If you have worked in a particular sector for awhile, you will soon develop a list of things that you think you could do better.
It’s inevitable for anyone who is paying attention to their job and trying to do their best. You see the way that things are run, often dictated from on high by managers who don’t know what life is like in the reality of the business. So you see the errors these influencers make, and you begin to wonder… maybe I could do a little bit better?
Over time, these ideas begin to stack up more and more. It happens in every industry, too – it’s universal in that sense. You find yourself at home with the kids from your legal job, thinking about how you could speed things up by switching to a different software. Or you’re going through the motions at the grocery store on your way home from your job at a dental clinic, all the while thinking about how an improved dental clinic fitout would be able to make customers feel more comfortable and reassured. Whatever the industry, it’s the little ideas, germs of plans, that keep forming in your mind of how things could be better.

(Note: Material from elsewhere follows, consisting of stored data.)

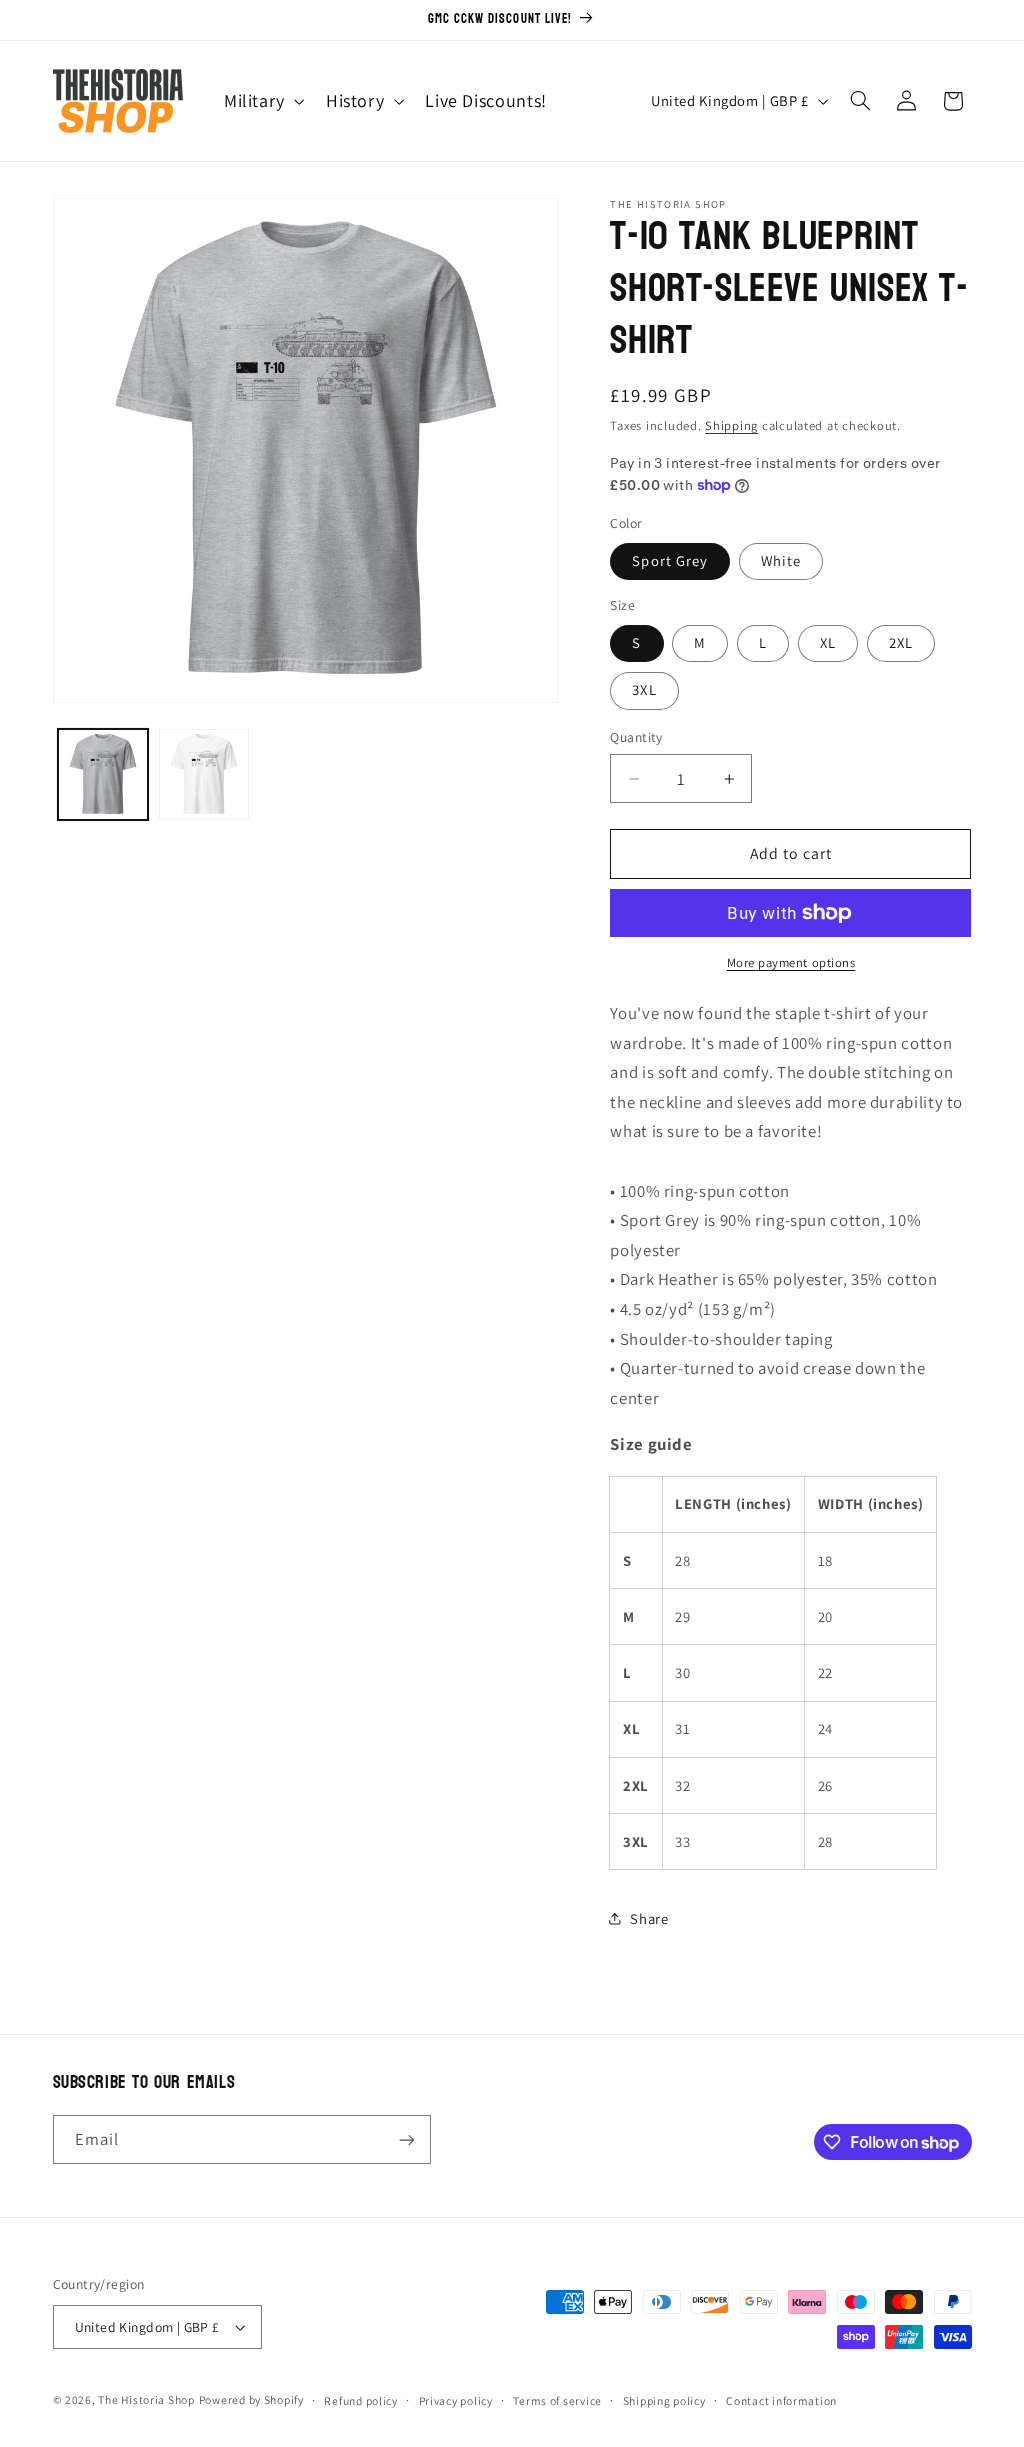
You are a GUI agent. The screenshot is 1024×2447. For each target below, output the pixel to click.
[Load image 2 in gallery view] (204, 774)
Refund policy (361, 2400)
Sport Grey (670, 560)
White (781, 560)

So if these feelings just keep getting stronger and stronger, maybe they don’t have to be thoughts you have lost on the wind. Maybe, somewhere inside of you, there is a hidden entrepreneur just screaming to get out.

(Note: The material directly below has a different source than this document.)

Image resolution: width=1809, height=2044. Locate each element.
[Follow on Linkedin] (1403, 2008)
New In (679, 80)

If the above scenarios are happening with any regularity, then that’s your first sign. You are a problem-solver, focusing on how things could be improved, made better. These are qualities that an entrepreneur has to have. No one can go into their own business with a vague feeling that they just want things to continue as they are. The drive of an entrepreneur comes from their love of change and their desire to innovate.
As for the second sign? That’s far simpler: have you ever loved the feeling of helping someone to do their job better? Perhaps it’s a colleague you have given advice to or the new trainee who you loved teaching to use the company software. If you have that desire to help people understand how things work, then you’re ticking another box. Entrepreneurs have to be sharing in their nature. They want to make things better, make improvements, fix problems—and they understand that doing that is going to mean getting the best out of people.
If you have never thought of yourself as an entrepreneurial type, then that in itself could be considered the third sign of the hidden entrepreneur in you. Humility is a surprising quality that binds together all the good business owners. Arrogance, on the other hand, makes for a very bad entrepreneur and boss someone who is going to make sudden decisions on a whim, not thinking of the consequences. If you’re a naturally humble person who has never thought of yourself as a leader or an innovator, then that’s a good sign.
So before you dive right back into life in the law firm, dentist office, or wherever it is that is your place of work – it’s worth a moment to think, isn’t it? If you’ve got a genuinely positive idea about how life could be improved in your industry, then why wait for someone else to put it into action? You might just be born for the business owning life after all.